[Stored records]
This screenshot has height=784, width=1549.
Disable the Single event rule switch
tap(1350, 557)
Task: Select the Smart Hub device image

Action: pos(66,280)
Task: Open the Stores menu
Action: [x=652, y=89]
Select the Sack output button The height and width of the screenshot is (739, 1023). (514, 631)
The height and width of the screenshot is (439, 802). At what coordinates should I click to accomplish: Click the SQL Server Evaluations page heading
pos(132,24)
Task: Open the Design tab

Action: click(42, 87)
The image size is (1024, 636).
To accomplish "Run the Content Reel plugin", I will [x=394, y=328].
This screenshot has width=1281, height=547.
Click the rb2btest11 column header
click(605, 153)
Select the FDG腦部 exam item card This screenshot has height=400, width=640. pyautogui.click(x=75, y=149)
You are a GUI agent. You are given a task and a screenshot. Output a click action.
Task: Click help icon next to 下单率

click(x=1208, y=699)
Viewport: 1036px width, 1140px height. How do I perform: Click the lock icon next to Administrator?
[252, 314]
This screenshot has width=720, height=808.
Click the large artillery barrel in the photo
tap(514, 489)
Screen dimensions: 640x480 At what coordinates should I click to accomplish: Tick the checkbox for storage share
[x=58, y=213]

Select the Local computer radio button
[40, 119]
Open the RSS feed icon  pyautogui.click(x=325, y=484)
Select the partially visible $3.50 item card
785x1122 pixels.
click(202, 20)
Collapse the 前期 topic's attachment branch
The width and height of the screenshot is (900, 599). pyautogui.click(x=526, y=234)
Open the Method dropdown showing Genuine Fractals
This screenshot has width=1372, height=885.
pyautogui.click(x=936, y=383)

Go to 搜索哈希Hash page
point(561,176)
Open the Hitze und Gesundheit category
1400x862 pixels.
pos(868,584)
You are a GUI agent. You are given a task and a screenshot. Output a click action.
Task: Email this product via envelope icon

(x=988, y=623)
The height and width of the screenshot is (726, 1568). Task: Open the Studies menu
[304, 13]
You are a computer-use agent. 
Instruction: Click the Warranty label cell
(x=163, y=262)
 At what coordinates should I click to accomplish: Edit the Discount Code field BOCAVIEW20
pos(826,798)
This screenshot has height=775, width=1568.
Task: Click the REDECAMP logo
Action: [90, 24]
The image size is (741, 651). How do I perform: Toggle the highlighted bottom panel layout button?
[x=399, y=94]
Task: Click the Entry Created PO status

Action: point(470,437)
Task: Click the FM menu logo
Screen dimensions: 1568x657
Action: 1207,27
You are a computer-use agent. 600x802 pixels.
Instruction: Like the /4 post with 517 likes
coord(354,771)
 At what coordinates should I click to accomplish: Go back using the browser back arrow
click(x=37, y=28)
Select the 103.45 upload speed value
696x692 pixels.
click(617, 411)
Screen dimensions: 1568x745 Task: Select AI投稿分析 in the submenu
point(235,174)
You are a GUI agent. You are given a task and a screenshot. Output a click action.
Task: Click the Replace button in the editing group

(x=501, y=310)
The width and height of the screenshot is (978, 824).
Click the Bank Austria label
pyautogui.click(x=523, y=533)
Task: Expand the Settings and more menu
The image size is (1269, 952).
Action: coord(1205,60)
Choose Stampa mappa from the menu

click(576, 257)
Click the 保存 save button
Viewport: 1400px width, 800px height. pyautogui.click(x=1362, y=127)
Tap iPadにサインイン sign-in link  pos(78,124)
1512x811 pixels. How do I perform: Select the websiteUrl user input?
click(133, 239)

**WORK REQUEST:**
Once you have read the entries, repeat them all exactly.

**EXERCISE RESULT:**
This screenshot has height=784, width=1549.
Disable the Single event rule switch
tap(1350, 557)
Task: Select the Smart Hub device image

Action: pos(66,280)
Task: Open the Stores menu
Action: [x=652, y=89]
Select the Sack output button The height and width of the screenshot is (739, 1023). (514, 631)
The height and width of the screenshot is (439, 802). At what coordinates should I click to accomplish: Click the SQL Server Evaluations page heading
pos(132,24)
Task: Open the Design tab

Action: click(42, 87)
The image size is (1024, 636).
To accomplish "Run the Content Reel plugin", I will [x=394, y=328].
This screenshot has width=1281, height=547.
Click the rb2btest11 column header
click(605, 153)
Select the FDG腦部 exam item card This screenshot has height=400, width=640. pyautogui.click(x=75, y=149)
You are a GUI agent. You are given a task and a screenshot. Output a click action.
Task: Click help icon next to 下单率

click(x=1208, y=699)
Viewport: 1036px width, 1140px height. How do I perform: Click the lock icon next to Administrator?
[252, 314]
This screenshot has width=720, height=808.
Click the large artillery barrel in the photo
tap(514, 489)
Screen dimensions: 640x480 At what coordinates should I click to accomplish: Tick the checkbox for storage share
[x=58, y=213]

Select the Local computer radio button
[40, 119]
Open the RSS feed icon  pyautogui.click(x=325, y=484)
Select the partially visible $3.50 item card
785x1122 pixels.
click(202, 20)
Collapse the 前期 topic's attachment branch
The width and height of the screenshot is (900, 599). pyautogui.click(x=526, y=234)
Open the Method dropdown showing Genuine Fractals
This screenshot has width=1372, height=885.
pyautogui.click(x=936, y=383)

Go to 搜索哈希Hash page
point(561,176)
Open the Hitze und Gesundheit category
1400x862 pixels.
pos(868,584)
You are a GUI agent. You are given a task and a screenshot. Output a click action.
Task: Email this product via envelope icon

(x=988, y=623)
The height and width of the screenshot is (726, 1568). Task: Open the Studies menu
[304, 13]
You are a computer-use agent. 
Instruction: Click the Warranty label cell
(x=163, y=262)
 At what coordinates should I click to accomplish: Edit the Discount Code field BOCAVIEW20
pos(826,798)
This screenshot has height=775, width=1568.
Task: Click the REDECAMP logo
Action: [90, 24]
The image size is (741, 651). How do I perform: Toggle the highlighted bottom panel layout button?
[x=399, y=94]
Task: Click the Entry Created PO status

Action: point(470,437)
Task: Click the FM menu logo
Screen dimensions: 1568x657
Action: 1207,27
You are a computer-use agent. 600x802 pixels.
Instruction: Like the /4 post with 517 likes
coord(354,771)
 At what coordinates should I click to accomplish: Go back using the browser back arrow
click(x=37, y=28)
Select the 103.45 upload speed value
696x692 pixels.
click(617, 411)
Screen dimensions: 1568x745 Task: Select AI投稿分析 in the submenu
point(235,174)
You are a GUI agent. You are given a task and a screenshot. Output a click action.
Task: Click the Replace button in the editing group

(x=501, y=310)
The width and height of the screenshot is (978, 824).
Click the Bank Austria label
pyautogui.click(x=523, y=533)
Task: Expand the Settings and more menu
The image size is (1269, 952).
Action: coord(1205,60)
Choose Stampa mappa from the menu

click(576, 257)
Click the 保存 save button
Viewport: 1400px width, 800px height. pyautogui.click(x=1362, y=127)
Tap iPadにサインイン sign-in link  pos(78,124)
1512x811 pixels. How do I perform: Select the websiteUrl user input?
click(133, 239)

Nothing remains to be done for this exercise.